No, it’s not a typo, it’s Dbit! Dbit is a password management application that allows you to share passwords between team members. These passwords are temporary and encrypted to ensure maximum security and are never saved hard drives. Instead, passwords generated on DBit are stored on their cloud servers and are erased once the Password expires (which is in a matter of minutes).
Why share a password? It seems funny that we are always told never to share our passwords with anyone, yet here is an application made for sharing passwords. Well, team members share passwords to access team resources. For instance, if you need access to an administrative email account or dashboard view, the administrator can send you a temporary password for one-time access through Dbit.
Instead of leaving log in information on a desk for the world to see, Dbit is the digital and private solution. It works well for your team, whether it’s made of five or fifteen, and there’s not much to running it!
Fortunately, this tool can integrate with Microsoft Teams, and there’s no significant learning curve, either.
Integrating Dbit Into Microsoft Teams
To use and integrate Dbit, you will need either a School or Work Microsoft 360/Teams account.
- From your Microsoft Teams dashboard, go to Apps.
- Search and select Dbit.
- Under the application, click Add.
That’s all you have to do!
How to Share and Generate a Password
Now that you have added Dbit to your Teams account let’s learn how to take advantage of it.
- On your Microsoft Teams dashboard, navigate to Teams on the toolbar to the left.
- Select Dbit.
- There are two options offered in the chat: Share a Password and Generate Password.
- To send a password to someone, regardless of whether or not it’s new, tag the person using the @ symbol.
Share Existing Password
- Select Share a Password.
- You will fill out a form. Enter in the Password itself, what the Password is for, and the time in which it will expire.
- Click Submit.
- The form will be embedded into a message and sent to the recipient of your choice. All they have to do is Retrieve Password to view it.
- You can force the Password to expire before the preset time by selecting Force Expiration.
Generate Password follows mostly the same steps as Share a Password. The only difference is that you are creating a new password as opposed to sharing an existing one.
- Select Generate Password.
- A form will prompt you to fill out the character count of what will be a uniquely generated password. If you would like to add special characters (%, &, *, etc.) to the Password, make sure the checkbox is selected.
- Add a label to the Password to indicate what it’s being used for.
- Select the expiry time.
- Click Submit.
You can view the passwords you have shared with team members. Remember, though, these passwords will most likely have expired.
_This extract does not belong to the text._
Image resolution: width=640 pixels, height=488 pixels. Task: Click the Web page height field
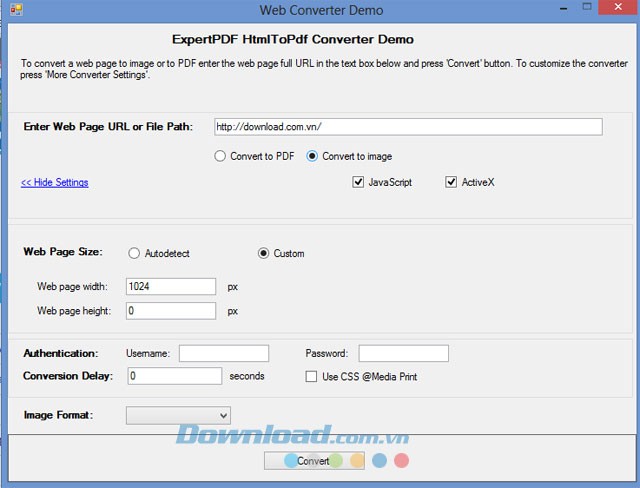tap(171, 311)
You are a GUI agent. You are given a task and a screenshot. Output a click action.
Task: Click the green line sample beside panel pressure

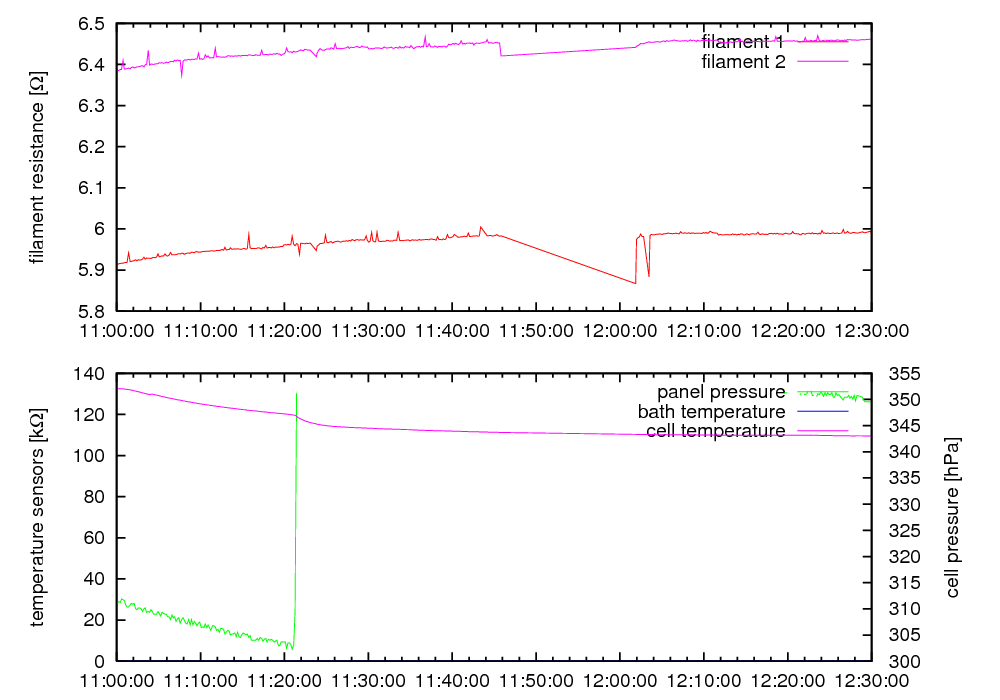tap(821, 392)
- To view the passwords you have shared with team members, go to the Dbit option on the left of the Microsoft Teams toolbar. This is different from the first Dbit view that is located within Teams. In this view, you will see four different options along the top: Chat, Instructions, Shared Password, and About.
- Go to the Shared Password tab.
- Click on the eye icon to show the Password.
Is Dbit Secure?
Let’s face it, hacking happens all the time, and it’s not always user error that causes it. Some people just know how to get into servers. That’s why Dbit makes sure that its encryption measures are the best. When the passwords are stored in their cloud, they are encrypted with AES-256 security and, when sent to members of your team, through HTTPS.
What Do AES and HTTPS Mean?
AES security is an essential encryption method for government cybersecurity and was created for the U.S. government. Top secret information must be encrypted with either AES-192 or AES-256. It’s a pretty good way to go in terms of encrypting data. It is free, flexible, and known to resist attack well.
You may readily recognize HTTPS as it is used all over the internet. It is a primary communication protocol method used to send data securely. Oh, but isn’t that how we start our URLs? Kind of. HTTP is how a web browser communicates with websites. HTTPS is the secure version of this. HTTPS uses SSL to keep data transmission private. This means that your business won’t be seen by the world.
If you need a secure, easy way to share passwords, especially if you are telecommuting from home, consider this easy solution to password management. It is not difficult to learn and is very secure.